Black Knight’s moody dark bloody mythological depressive and humorous status continues to allow it to stand apart from many other comic books upon the shelves. With the swords, flying horses, mystical beings, and deep ties to Camelot the series fills the epic fantasy niche that isn’t explored near enough within Marvel. To top it off it’s a rich character study not afraid to dive into the mental toll that heroics and life within the Marvel Universe begin to take on individuals.
Over the decades Marvel Comics has created a great amount of character and lore as well as brought in well-known myths and lore and gave it their own spin. Camelot, King Arthur, and everything to do with them has been touched upon in so many comics over the years it would be hard to count.

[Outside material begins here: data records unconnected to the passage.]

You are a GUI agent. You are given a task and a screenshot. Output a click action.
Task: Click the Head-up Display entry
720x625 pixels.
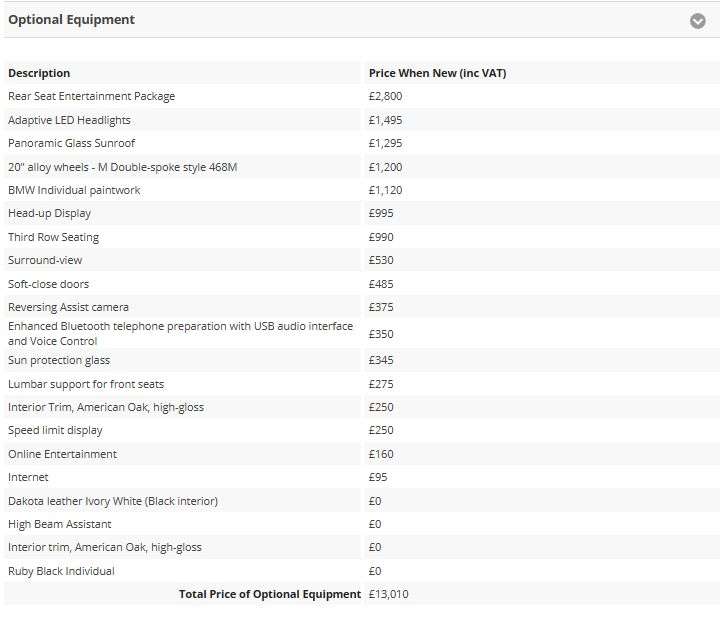click(50, 214)
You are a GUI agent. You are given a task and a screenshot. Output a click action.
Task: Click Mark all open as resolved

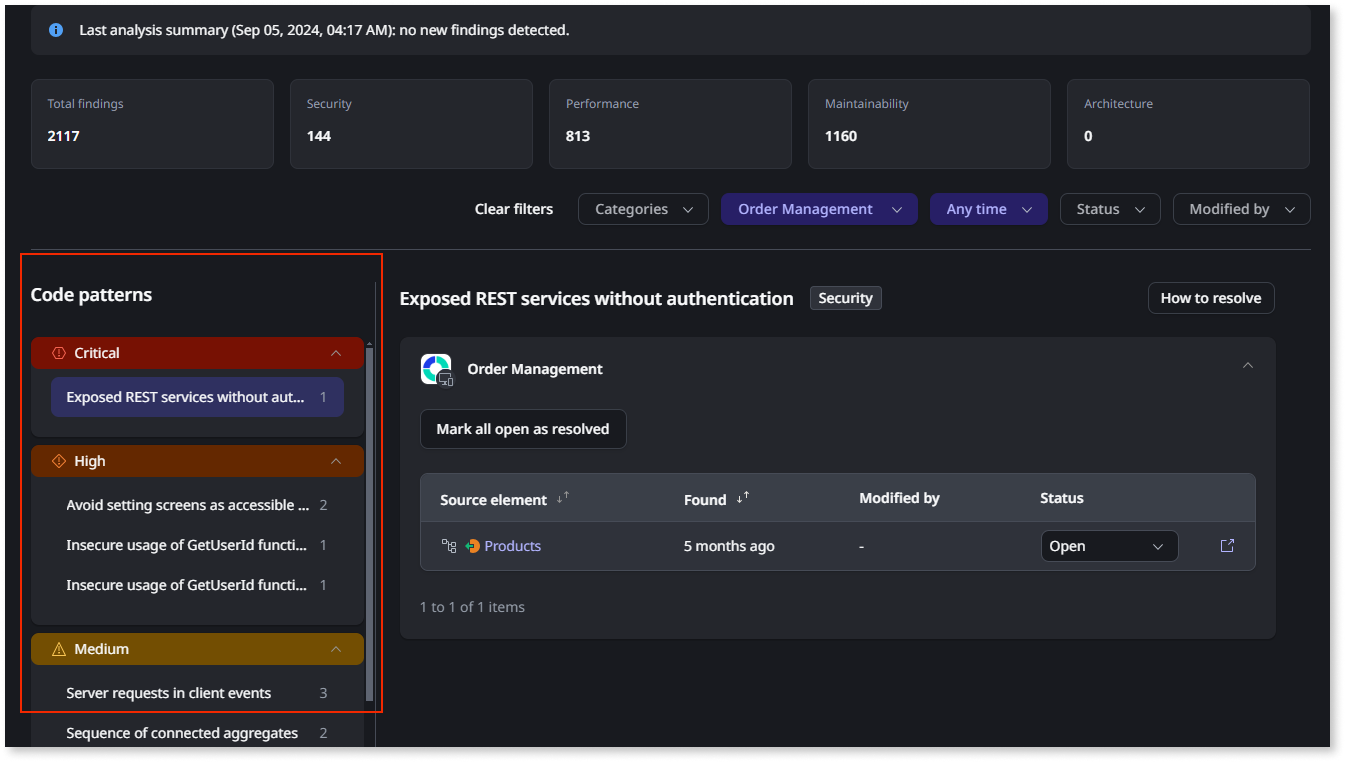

Black Knight: Curse of the Ebony Blade #3 has taken all that lore continuity and turned it upon its head in order to redefine the entirety of Camelot, the Ebony items, and the role of the Black Knight in a truly wonderful way.
A truly intriguing aspect of this whole series so far is this idea of true history vs the history that is told by “the victors.” This idea that the stories we’ve seen about Camelot in the past Marvel stories were a lot of cultivated myths or stories that left out important bits because Merlin and others wanted it that way. It’s a concept that we in the real world come across all the time, the constant battle between speaking the truth of our history vs the sanitized version that the powers that be prefer to be told.
As mentioned in the previous reviews, Dane Whitman is a broken individual and Simon Spurrier leans into that heavily as Dane tries to get by and tries to deal with all these revelations and the pull of the blade. There is a lot more lore dropping done within the issue but it is done around bits of great action, some really great back and forth between Elsa Bloodstone and everyone else that she decides to verbally and literally cut down and the much-teased young Thor/Black Knight flashback fight.
For as much as Marvel teased that battle, it really only was a very small portion of the issue. That’s not a bad thing, as it accomplished what Spurrier was attempting in tying it to some of the interactions with Thor from issue one. Sometimes promos and solicits make something from an issue appear to be bigger than it actually will be, and this is one of those cases. Sure, a bit more to the battle would have been nice, but there is a lot more stuff that the series must get to having reached the midway point.
Sergio Davilla, Sean Parsons, and Arif Prianto are getting better and better as the series continues. The number of shadows and darker tones used has increased mirroring the increasingly darker and more brutal nature of the story. They do not hold back in the more brutal and bloody panels that come later, every single bloody loss is felt and isn’t hidden, helped by Cory Petit’s creative SFX and other lettering tricks. It’s not like hard-rated horror movie brutality or gore by any stretch, but it’s far more real and brutal than is often seen in regular superhero comics.
While there is a lot of lore dropping there is a swiftness to the issue that can be felt in every aspect from the dialogue to the action on-page. Everything has kept moving with little slowing down since the first page of issue one. And it’s clearly not going to slow down any time soon, which is a welcome thing.
Everything about this book doesn’t feel like “standard” Marvel or superhero fare which is the best selling point of the book. There are a handful of books that are trying to elevate how stories are told from within the publisher, befitting of the publisher being referred to as “the house of ideas” over the years. It begs the question of with how popular such things are, why there isn’t some ongoing medieval fantasy style book at Marvel besides what is offered with the deluge of Conan books.
Black Knight: Curse of the Ebony Blade #3 is now on sale from Marvel Comics in print and digitally.